SPIA identified pathway perturbations in Cd151KO. (A) SPIA two-way evidence plots for Cd151 1.2FC sDEGs. Significantly perturbed pathways are highlighted in red. “Activated” pathways are tagged with a red upward arrow. (B) KEGG pathway hsa04710: “Circadian rhythm” was markedly activated in Cd151KO 1.2FC sDEGs. Upregulated genes are highlighted in red and the downregulated genes are highlighted in dark blue (Cry) and light blue (Per), rectangles, respectively, with gene labels within highlighted in yellow. (C) KEGG pathway hsa04512: “ECM-receptor interaction” was activated in Cd151KO Upregulated genes are highlighted in Orange rectangles; their corresponding gene labels within the rectangles are highlighted in yellow.

FIGURE 4

SPIA identified pathway perturbations in Cd9KO. (A) SPIA two-way evidence plots for Cd9KO 1.2FC sDEGs.

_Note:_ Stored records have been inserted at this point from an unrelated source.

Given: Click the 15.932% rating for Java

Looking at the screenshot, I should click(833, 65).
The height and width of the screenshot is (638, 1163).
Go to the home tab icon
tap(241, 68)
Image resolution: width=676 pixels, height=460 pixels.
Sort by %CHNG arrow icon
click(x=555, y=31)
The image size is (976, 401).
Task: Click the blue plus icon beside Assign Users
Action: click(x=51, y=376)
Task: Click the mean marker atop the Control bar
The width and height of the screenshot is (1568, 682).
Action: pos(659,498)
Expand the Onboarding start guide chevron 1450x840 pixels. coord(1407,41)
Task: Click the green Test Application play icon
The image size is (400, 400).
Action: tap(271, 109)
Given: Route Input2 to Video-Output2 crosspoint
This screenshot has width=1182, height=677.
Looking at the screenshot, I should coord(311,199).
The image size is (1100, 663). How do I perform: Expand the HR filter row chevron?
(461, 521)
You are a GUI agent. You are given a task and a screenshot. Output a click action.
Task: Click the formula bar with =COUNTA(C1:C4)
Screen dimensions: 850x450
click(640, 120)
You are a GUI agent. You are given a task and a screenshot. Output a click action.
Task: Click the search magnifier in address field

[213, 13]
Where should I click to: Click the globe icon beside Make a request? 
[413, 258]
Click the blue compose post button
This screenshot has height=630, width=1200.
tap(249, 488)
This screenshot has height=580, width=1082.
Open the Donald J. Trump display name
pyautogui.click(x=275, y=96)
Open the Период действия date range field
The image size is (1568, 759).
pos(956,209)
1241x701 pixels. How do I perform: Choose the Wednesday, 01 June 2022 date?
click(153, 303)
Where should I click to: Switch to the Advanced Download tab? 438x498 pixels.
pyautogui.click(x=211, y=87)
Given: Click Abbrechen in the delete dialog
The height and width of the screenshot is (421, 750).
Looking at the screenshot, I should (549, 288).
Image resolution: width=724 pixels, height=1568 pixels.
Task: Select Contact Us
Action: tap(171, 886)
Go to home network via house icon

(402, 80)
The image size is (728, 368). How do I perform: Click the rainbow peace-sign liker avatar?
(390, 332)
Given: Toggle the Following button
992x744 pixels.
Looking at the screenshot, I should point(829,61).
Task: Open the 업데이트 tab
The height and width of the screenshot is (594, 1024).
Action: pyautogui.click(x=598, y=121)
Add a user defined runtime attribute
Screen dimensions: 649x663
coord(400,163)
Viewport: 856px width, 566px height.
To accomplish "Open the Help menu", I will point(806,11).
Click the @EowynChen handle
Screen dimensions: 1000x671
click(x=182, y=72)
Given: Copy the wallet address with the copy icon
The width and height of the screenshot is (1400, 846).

Significantly perturbed pathways are highlighted in red. “Activated” pathways are tagged with a red upward arrow and “Inhibited” pathways are tagged with a blue downward arrow. (B) KEGG pathway hsa04530: “Tight junction” was identified to be inhibited in Cd9KO. Upregulated genes are highlighted in orange and the downregulated genes are highlighted in dark blue (Claudins) and light blue (others), rectangles, respectively; their corresponding gene labels within the rectangles are highlighted in yellow.

FIGURE 5

(A) Cd151KO 1.5FC sDEGs orthologs and their interacting partners associated with Enriched KEGG pathway hsa04710: “Circadian rhythm.” (B) Cd151KO 1.5FC sDEGs orthologs and their interacting partners associated with Enriched KEGG pathways hsa04110: “Cell cycle,” hsa04710: “Circadian rhythm,” hsa04068: “FoxO signaling pathway,” and hsa04151: “PI3K-Akt signaling pathway.” (C) Cd9KO 1.5FC sDEGs orthologs and their interacting partners associated with enriched KEGG pathway hsa04668: “TNF signaling pathway.”